Dr Williams currently leads project on the future of arms control, the impact of emerging technology on strategic stability, risks of social media to conflict escalation, and the Nuclear Non-Proliferation Treaty. Her research is supported by the UK Foreign and Commonwealth Office, MacArthur Foundation, Carnegie Corporation of New York, U.S. Department of Defense, and U.S. Department of Energy. In addition to her research projects, Dr Williams is a co-convenor for the MA in Arms Control and International Security and teaches modules on the History and Politics of Arms Control, Arms Control Case Studies, and Understanding Deterrence in Theory and Practice.

════════════════════

Requirement 1 ->
According to the profile, which MA program does Dr Williams co-convene?
Requirement 2 ->
Repeat the part of the profile between "Dr Williams currently" and "Theory and Practice.", inclusive, swapping "modules" for "courses".
Requirement 3 ->
Turn the paragraph of the profile that begins "Dr Williams currently leads" into a short bulleted list that keeps its main facts.

Provided material ->

════════════════════

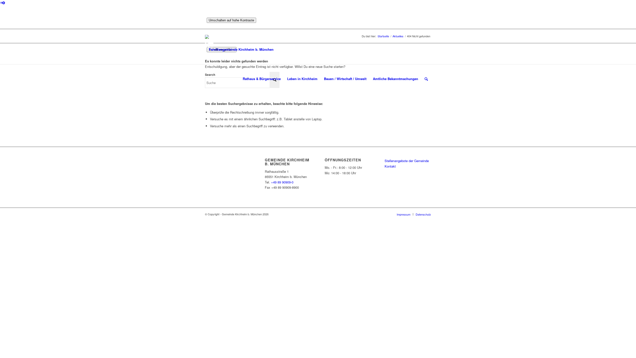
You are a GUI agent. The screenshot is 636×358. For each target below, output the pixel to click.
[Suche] (426, 78)
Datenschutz (423, 214)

════════════════════

Result 1 ->
She co-convenes the MA in Arms Control and International Security.

Result 2 ->
Dr Williams currently leads project on the future of arms control, the impact of emerging technology on strategic stability, risks of social media to conflict escalation, and the Nuclear Non-Proliferation Treaty. Her research is supported by the UK Foreign and Commonwealth Office, MacArthur Foundation, Carnegie Corporation of New York, U.S. Department of Defense, and U.S. Department of Energy. In addition to her research projects, Dr Williams is a co-convenor for the MA in Arms Control and International Security and teaches courses on the History and Politics of Arms Control, Arms Control Case Studies, and Understanding Deterrence in Theory and Practice.

Result 3 ->
- Leads projects on:
  - the future of arms control
  - the impact of emerging technology on strategic stability
  - risks of social media to conflict escalation
  - the Nuclear Non-Proliferation Treaty
- Research supported by:
  - the UK Foreign and Commonwealth Office
  - the MacArthur Foundation
  - the Carnegie Corporation of New York
  - the U.S. Department of Defense
  - the U.S. Department of Energy
- Co-convenor of the MA in Arms Control and International Security
- Teaches modules on:
  - History and Politics of Arms Control
  - Arms Control Case Studies
  - Understanding Deterrence in Theory and Practice